Business finance teams need to evolve if they are to support growth

2nd February 2015

Just 40% of companies agreed their finance team’s management information is insightful, according to Deloitte, the business advisory firm.

 

 

 

Deloitte’s finance benchmark survey found that for companies with turnovers over £100m, this figure falls to 35%. This compares with smaller businesses – those with turnovers of less than £100m – where the figure is 48%.

The research showed that 66% of businesses do not regularly review finance data for accuracy, with one in 10 carrying out no data-quality testing at all. Most respondents use only manual testing, and less than one-quarter believe data quality measurement is embedded in their business. Microsoft Excel is the most commonly used tool for collating and analysing data for producing management reports, with 60% overall using this tool.
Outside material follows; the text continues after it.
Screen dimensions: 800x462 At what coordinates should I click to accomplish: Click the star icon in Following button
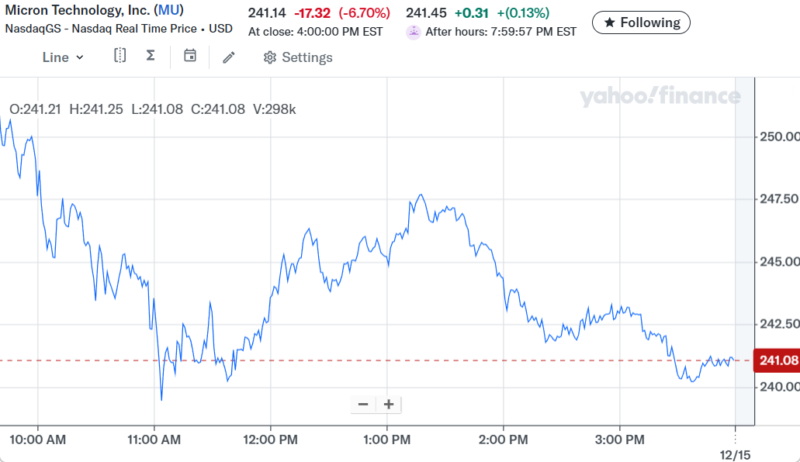[x=609, y=22]
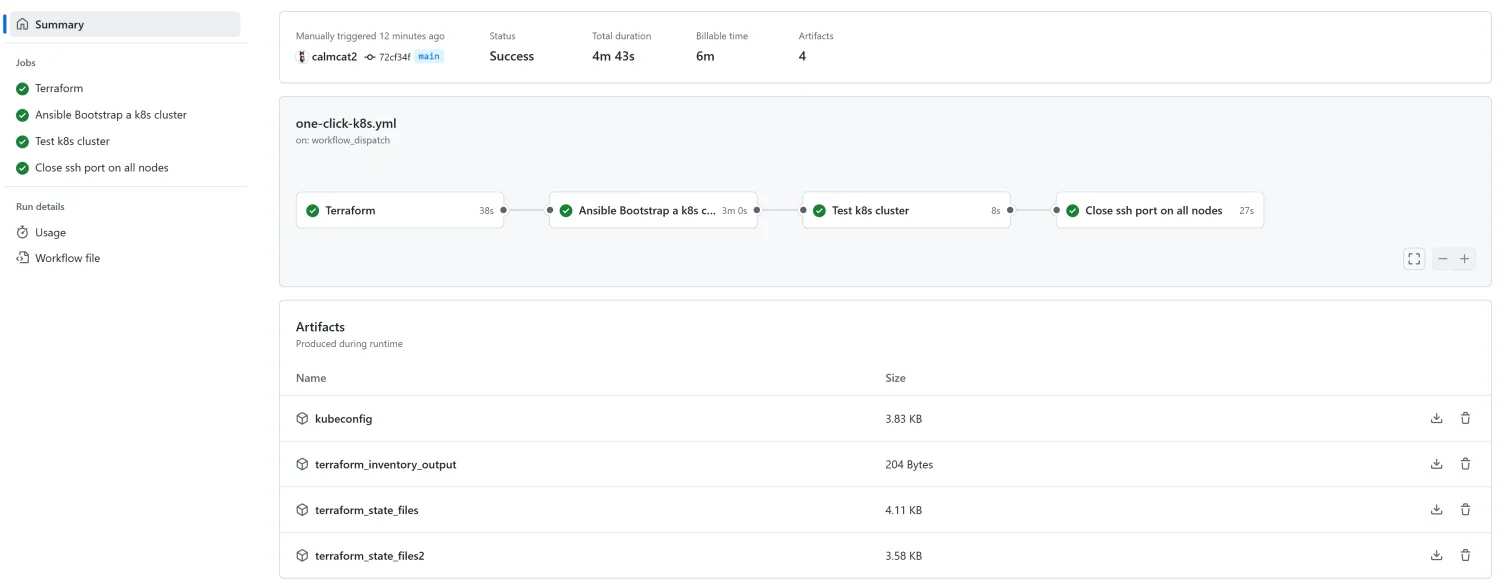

The figure among large, listed companies is lower, but 50% still use Excel for part of the process.

Lucy Newman, Deloitte audit partner, said: “Many finance teams will be disappointed by these results, but all is not lost. Better insight can be achieved by improving data review processes and using a smarter balance of historic and forward-looking KPIs aligned to strategic business goals. Less time spent on routine tasks means more time for activities that deliver real value for the business. In turn, we should see a more solid foundation for meaningful management information, and this can only be a good thing for a business’ growth.”
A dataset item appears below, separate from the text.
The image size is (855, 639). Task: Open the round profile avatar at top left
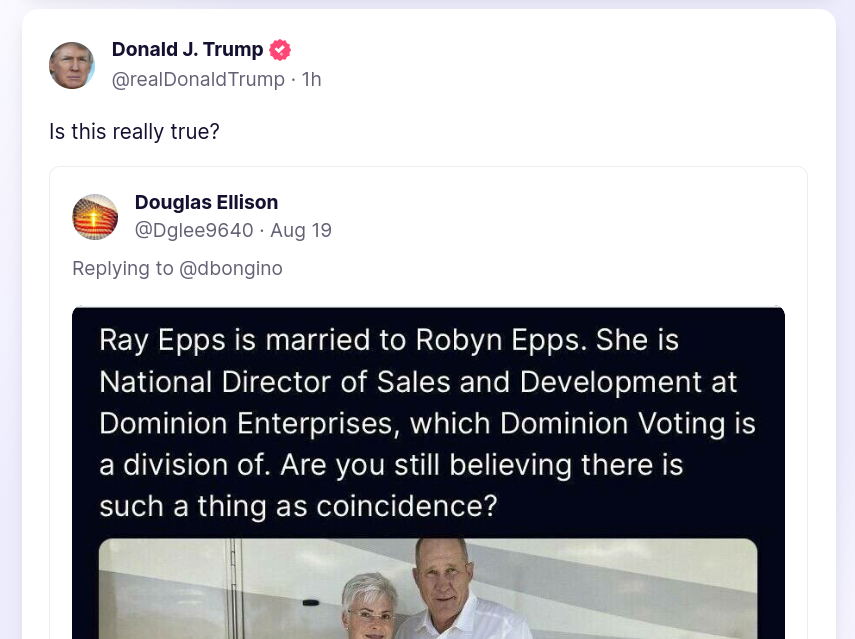tap(72, 65)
Deloitte’s survey also highlighted the need for finance leaders to invest in talent, which is set to become increasingly sought-after as economic activity picks up. However, the results indicate a difficulty to recruit people with the right skills, particularly in business intelligence or financial planning and analytics.
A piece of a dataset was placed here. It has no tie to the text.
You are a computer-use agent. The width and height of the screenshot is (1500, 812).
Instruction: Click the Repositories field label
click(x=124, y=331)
Simon Kerton-Johnson, Deloitte finance partner, continued: “While overall, respondents told us they are happy with their finance teams, commercial and strategic capabilities emerged as an area where there could be a potential weakness, and this is especially true in larger companies. Among businesses with a turnover under £100m, 48% told us this skill is strong. But, for companies exceeding £100m turnover, the figure is just 34%. Part of the problem is a basic lack of candidates with the right experience and qualifications. The onus will be on finance leaders to recruit and develop people with the analytical skills and commercial understanding needed for insightful reporting.”

“By addressing these priorities, finance leaders can ensure their functions are ready to deliver the data and insight businesses need to support growth. As the economic outlook gradually improves, the finance function can help business leaders understand where to focus investment, monitor the impact of new strategic initiatives and track performance, progress and profits.”